New Delhi, Oct. 25: The Congress is firmly behind Rahul Gandhi over his recent claim about Pakistani intelligence agency ISI tapping some young men among the Muzaffarnagar riot victims — a statement that has triggered protests from many political parties.
Congress sources have been praising Rahul for showing the courage to publicly say that communalism was feeding terrorism — a line the party hopes will generate a debate on Narendra Modi’s politics.
The Congress believes this argument will force other “secular” parties to take positions, whittling the BJP’s coalition options.
The party, which had backed down when Modi exploited Sonia Gandhi’s “merchants of death” remark in Gujarat before the 2007 state polls, is convinced that Rahul’s gamble could play out differently in other states ahead of the general election.
While some Congress leaders fear this line could feed the Sangh parivar’s attempts to polarise voters on communal lines, key party strategists argue that fighting the BJP on communalism would be the party’s best bet in 2014.
This sentiment was reflected in Prime Minister Manmohan Singh’s unusually strong remark yesterday that “all sane persons should be worried about the politics of hatred that is sweeping the country”.
Congress leaders say Singh’s comments should be seen in the context of Modi’s projection. They say people should be told what Modi stands for at a time his spin doctors are feeding a carefully crafted electoral discourse to a national audience.
“You need to understand what Rahul is saying. The communal frenzy is being created by the same ideology that was responsible for the assassination of Mahatma Gandhi,” said Digvijaya Singh, Congress general secretary and member of the party’s election management committee.
“There are two kinds of forces injecting violence into our society: one that uses religious sentiments for political gains, and the Left-wing Maoists. The Congress is fighting both.”
Congress spokespersons cite how the fact of three BJP MLAs being behind bars over the Muzaffarnagar riots is often ignored while assessing the BJP’s claims on developmental politics.
They say that denouncing Rahul’s charge that “the BJP foments trouble (aag laga dete hain)” is pointless since several BJP leaders, including ministers, have been convicted or accused of rioting, corruption and other criminal activities in Gujarat.
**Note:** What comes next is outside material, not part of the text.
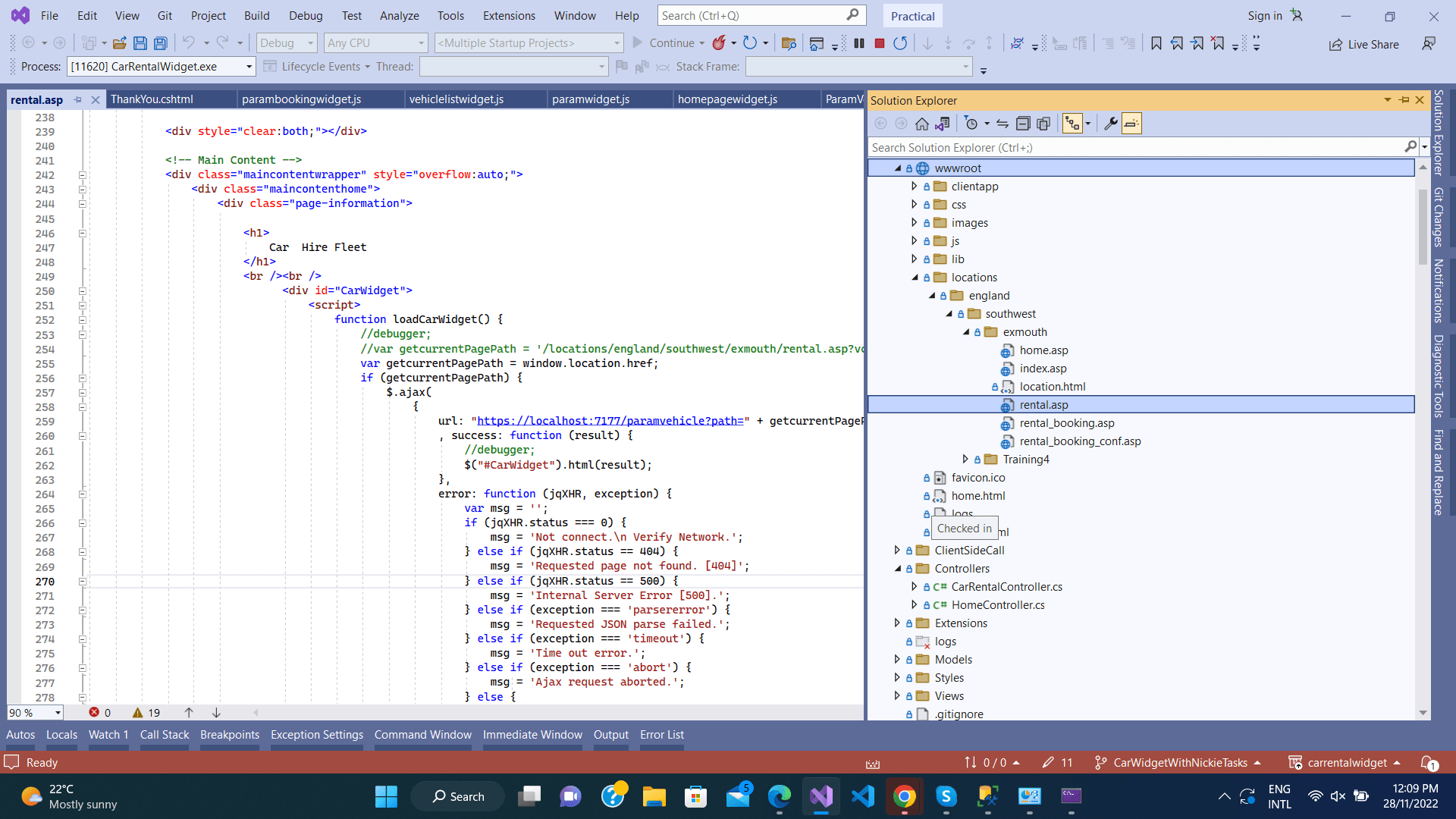Click the Solution Explorer vertical scrollbar
Image resolution: width=1456 pixels, height=819 pixels.
click(1423, 228)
“We have noticed a clear ploy to spread hatred and generate conflicts in the country, particularly Uttar Pradesh, by the BJP and the RSS,” Congress spokesperson Randeep Surjewala said.
“The VHP’s yatras and the Muzaffarnagar riots are examples. The fake CD that fomented trouble was uploaded by BJP MLA Sangeet Som and distributed by RSS cadre. It was the duty of Rahul Gandhi as a responsible politician to forewarn people not to fall prey to the designs of the communal forces.”
Rahul had claimed he had learnt of the ISI’s activities among Muzaffarnagar victims from an intelligence official, triggering questions why an “Intelligence Bureau” officer would brief someone who is not in the government.
Surjewala said: “Rahul didn’t say he was briefed by the IB. He is a two-term MP and the leader of the ruling party. Police and IB officers do come to public representatives and share information on issues that can affect civil society.”
He added: “I, as an Opposition leader in Haryana, had been briefed several times on certain issues. Rahul, as a responsible leader, forewarned people. The country needs to stay alert.”
Other party leaders argued that informal information-sharing with senior political leaders cannot be questioned. “Even the BJP brass is briefed by the national security adviser on important issues,” one leader said.
Responding to the charge that Rahul had cast suspicion on Indian Muslims’ patriotism, he said: “It is a known fact that extremists and terrorists take advantage of a turmoil. If your house catches fire, your enemies take advantage of it.”
He added: “Whenever there will be communal trouble or conflict, enemies will intervene. The RSS and the BJP may gain from such situations; India won’t.”
He defended Rahul’s public statement on this sensitive issue, saying: “Secularism is the fundamental issue; it is above politics.”